To run a BERT smoke test:
- Create a file named
test_bert.pycontaining the following code in your project folder:
from transformers import AutoTokenizer, AutoModel
import torch
tok = AutoTokenizer.from_pretrained("bert-base-uncased")
model = AutoModel.from_pretrained("bert-base-uncased").cuda()
inputs = tok("Hello from BERT on GPU!", return_tensors="pt").to("cuda")
outputs = model(**inputs)
print("BERT ran successfully on:", outputs.last_hidden_state.device)
- In the activated virtual environment, run
python test_bert.py. If BERT is successfully run, the returned output is "BERT ran successfully on: cuda:0".
Hugging Face Transformers automatically caches model weights, configurations, and tokenizer data, so you can skip this task.

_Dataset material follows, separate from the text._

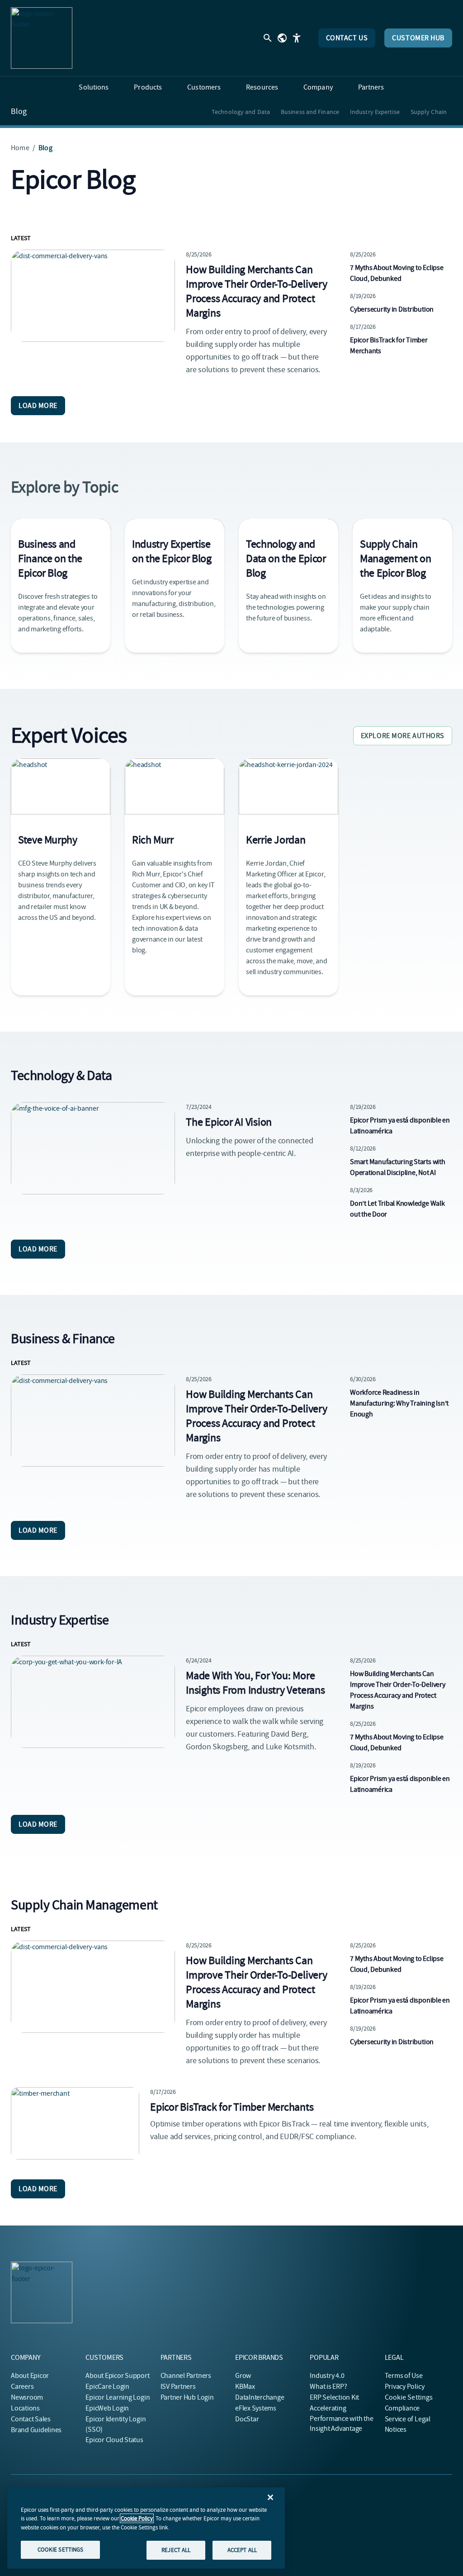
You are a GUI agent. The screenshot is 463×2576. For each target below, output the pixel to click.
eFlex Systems (255, 2408)
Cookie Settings (409, 2397)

To save BERT locally for offline use:
- After loading the model and tokenizer, in your activated virtual environment, run
pythonto invoke the Python interpretor as an interactive shell. This enables you to Python code line-by-line and see the results immediately. - Run the following commands:
save_dir = "./<model_directory>"
model.save_pretrained(save_dir)
tokenizer.save_pretrained(save_dir)
For example, the following commands save the model and tokenizer to a subdirectory of the current folder named models/bert-case-uncased.
save_dir = "./models/bert-base-uncased"
model.save_pretrained(save_dir)
tokenizer.save_pretrained(save_dir)
- Later, you can load the model directly from the folder running the following commands in the Python interactive shell:
from transformers import BertTokenizer, BertModel
model_path = "./models/bert-base-uncased"
tokenizer = BertTokenizer.from_pretrained(model_path, local_files_only=True)
model = BertModel.from_pretrained(model_path, local_files_only=True)
Tip
Exit the Python interactive shell and return to the virtual environment at any time by running exit.
Once you have BERT set up and running, you can use BERT for inference tasks. Two sample Python scripts are provided:
compare_pdfs.py: This Python script extracts text from two PDF files, chunks it, generates embeddings, builds a document‑level embedding for each document, and computes similarity between the 2 files.compare_jsons.py: This sample Python script extracts and processes text from two JSON files, generates embeddings for each entry, and computes an unordered set-level semantic similarity between the two files.
These scripts do not use the bert-base-uncased model in the Transformers library, as BERT models are not specifically trained for semantic similarity. Instead, the scripts use a SBERT model all-mpnet-base-v2 in the Sentence Transformers library.
To set up and run SBERT, perform the following tasks in order:
The Hugging Space Sentence Transformers library provides pre-trained SBERT models that you can load in Pytorch.
To install the library:
- In the activated virtual environment, run
pip install sentence-transformers.
To perform semantic similarity analysis on two text sources:
- Prepare two PDFs or JSONs for analysis.
- In your activated virtual environment, run one of the provided Python scripts:
python <script_name> <text1_name> <text2_name>. E.g.python compare_pdfs.py pdf1.pdf pdf2.pdf
A semantic similarity score is produced.
AI was used to assist with configuring the Pytorch environment, setting up BERT models, and generating code samples and scripts. All other content, including the instructions as seen in the README file, was drafted and reviewed manually.